We're staring spiraling deflation in the face.
Free market solutions? That's crazy. As Steve pointed out - there is no market for this stuff.
And the carnage is spreading across the globe.
Damn. I'd like to back up the truck to WDC right now.
Posted by: Bob | 03 October 2008 at 11:51
Steve:
Thanks for the reply. I read the bill again and there are sections on "recoupment". I must say that it is limited to proceeds or excesses will be put into the "general treasury" to be used for debt repayment. This is akin to me getting an extra $500 in my checking account ostensibly for paying off a credit card. But that money is not distinguishable in the account from the other money except perhaps on some excel sheet that says such funds are pre-allocated to debt repayment. However, I'm in deficit spending mode so do I just look at it like I have to borrow less "today" (deficit reduction) or do I apply that to a credit card and have to use another credit card to pay another bill.
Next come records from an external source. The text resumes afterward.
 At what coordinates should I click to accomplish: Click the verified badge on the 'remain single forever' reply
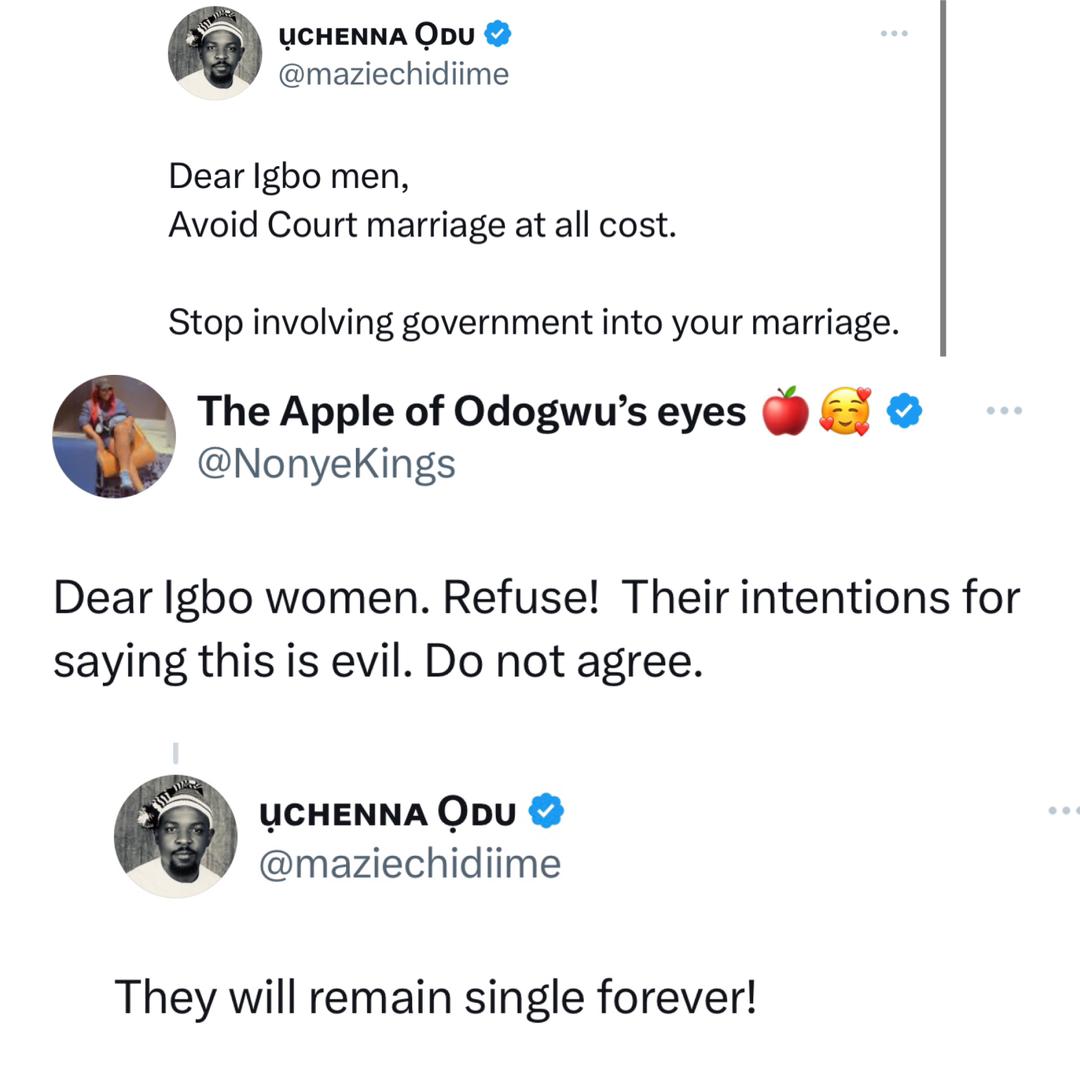pos(546,812)
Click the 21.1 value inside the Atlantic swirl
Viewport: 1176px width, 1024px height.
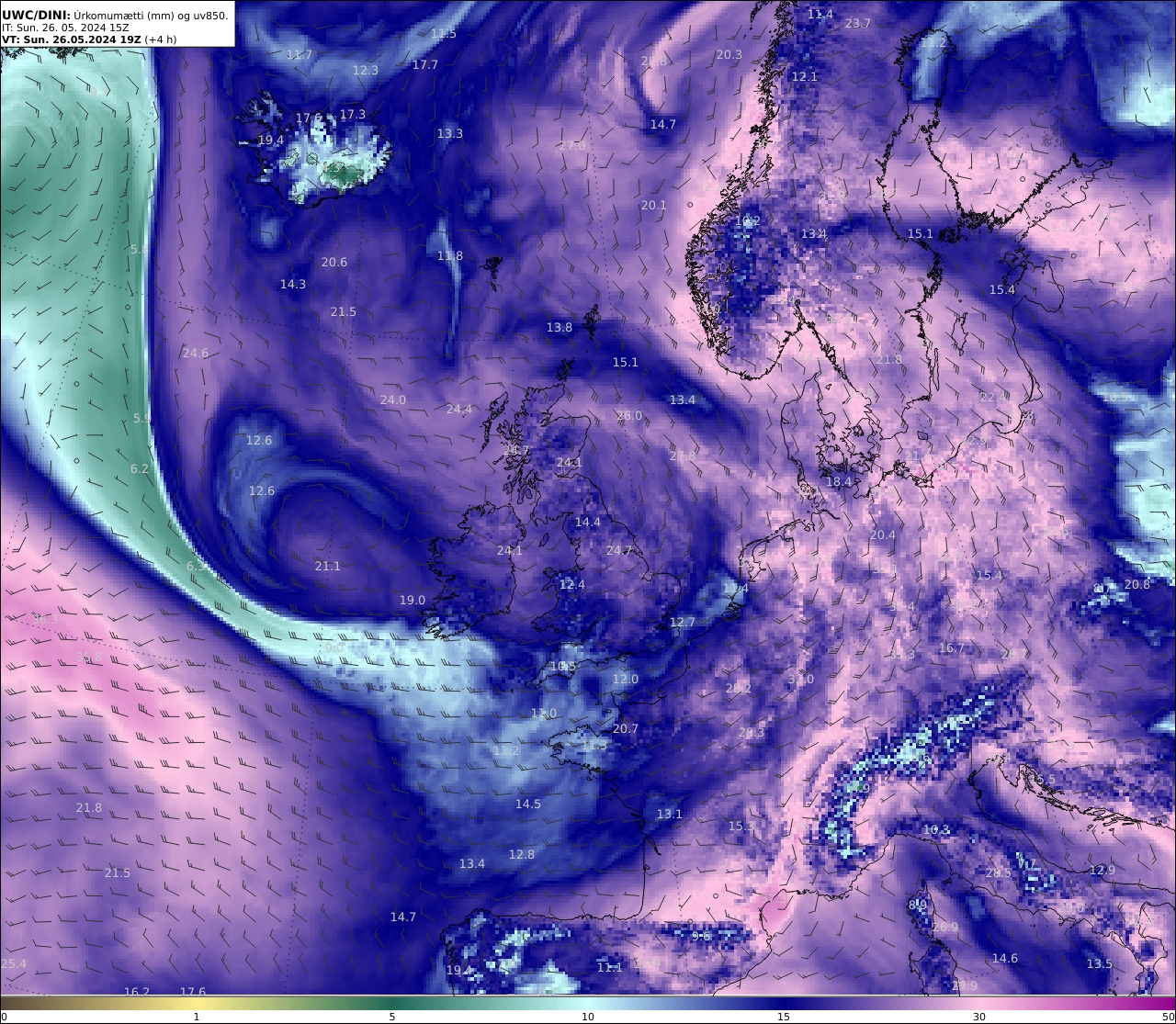pyautogui.click(x=328, y=567)
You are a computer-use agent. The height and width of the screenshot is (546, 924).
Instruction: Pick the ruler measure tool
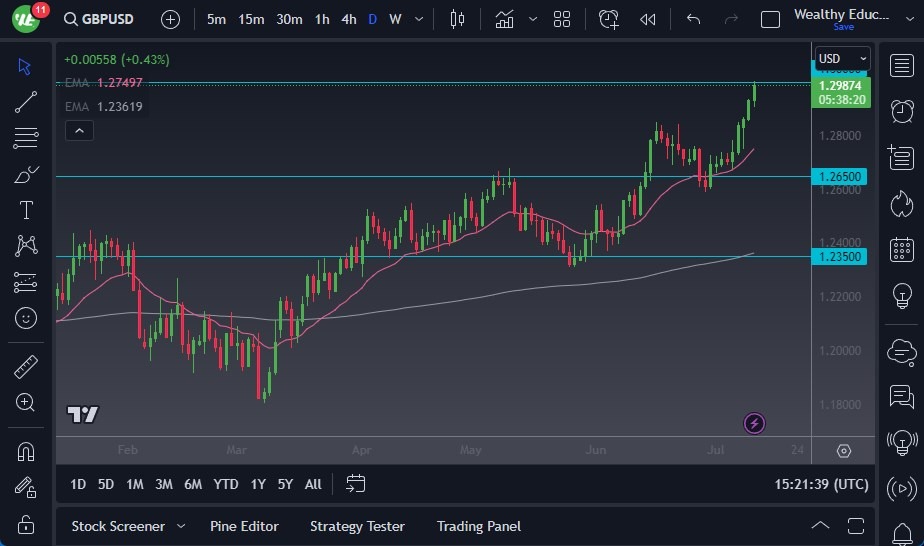pyautogui.click(x=26, y=367)
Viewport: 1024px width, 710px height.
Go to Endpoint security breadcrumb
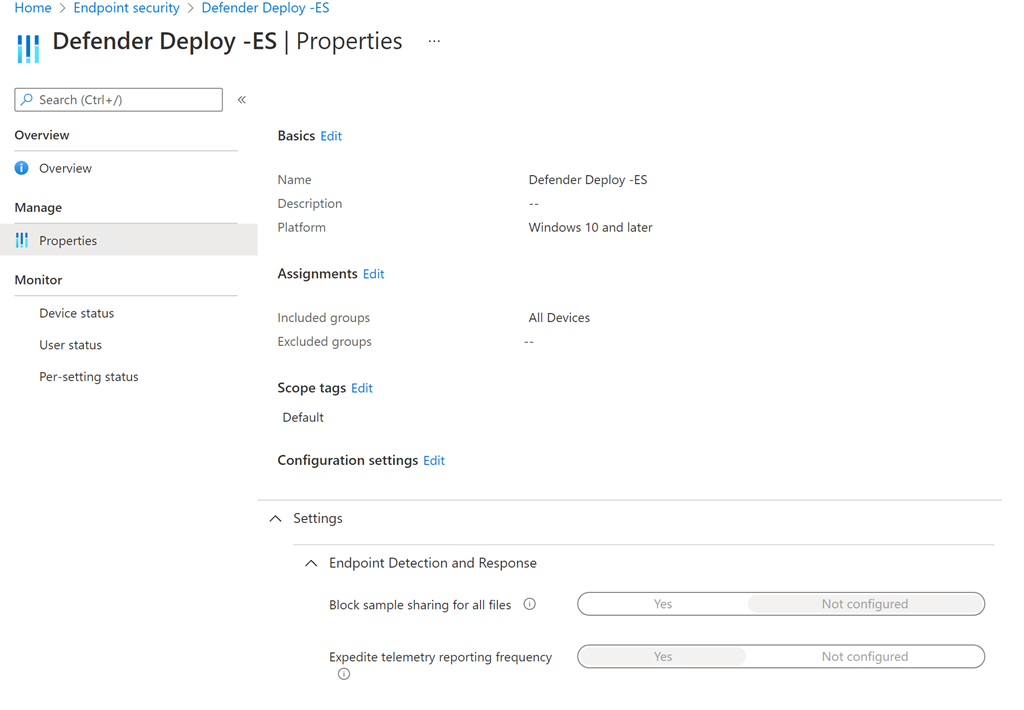pyautogui.click(x=126, y=8)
You make a very convincing argument about debt and deficit not being a bad thing. As a responsible business executive (I'm not referring to me) this is not a bad proposition. However in the hands of government that spends other peoples money without too much regard for problems beyond the public's short attention span I still have trouble taking the bailout as a good idea. And maybe your debt to gdp ratio may trump my argument. I still don't like the government involved in sorting out business problems. I'd almost prefer no interest loans to business based on some strict criteria than have the federal gov't take over in the actual sorting out of the mortgage mess. Once you give gov't the power to do something, no matter how honorable the intention, it never wants to relinquish.
Regarding the recession. I don't believe at least by definition we are in a recession (as defined by two successive quarters of negative growth).
Posted by: Rich_J | 03 October 2008 at 12:30
What I don't understand if this is nothing but a T-bond transaction, why did it require an act of Congress other than raising the debt limit? Why buy Class III assets at all? Aren't the sale of the bonds - cash to the Treasury (i.e. taxpayer money as long as we are in debt) being used to buy (with this taxpayer money) Class III assets in hopes of resale at some time in the future (hopefully at a profit for the taxpayer) to rebuy the T-bonds. It seems that there is taxpayermoney involved, just not from taxes but debt (+ another $150 billion in pork debt).
All this assumes that this works (in theory) as planned, although there is no evidence that it will. Since about another $900 billion has already been yacked this year yet here we are.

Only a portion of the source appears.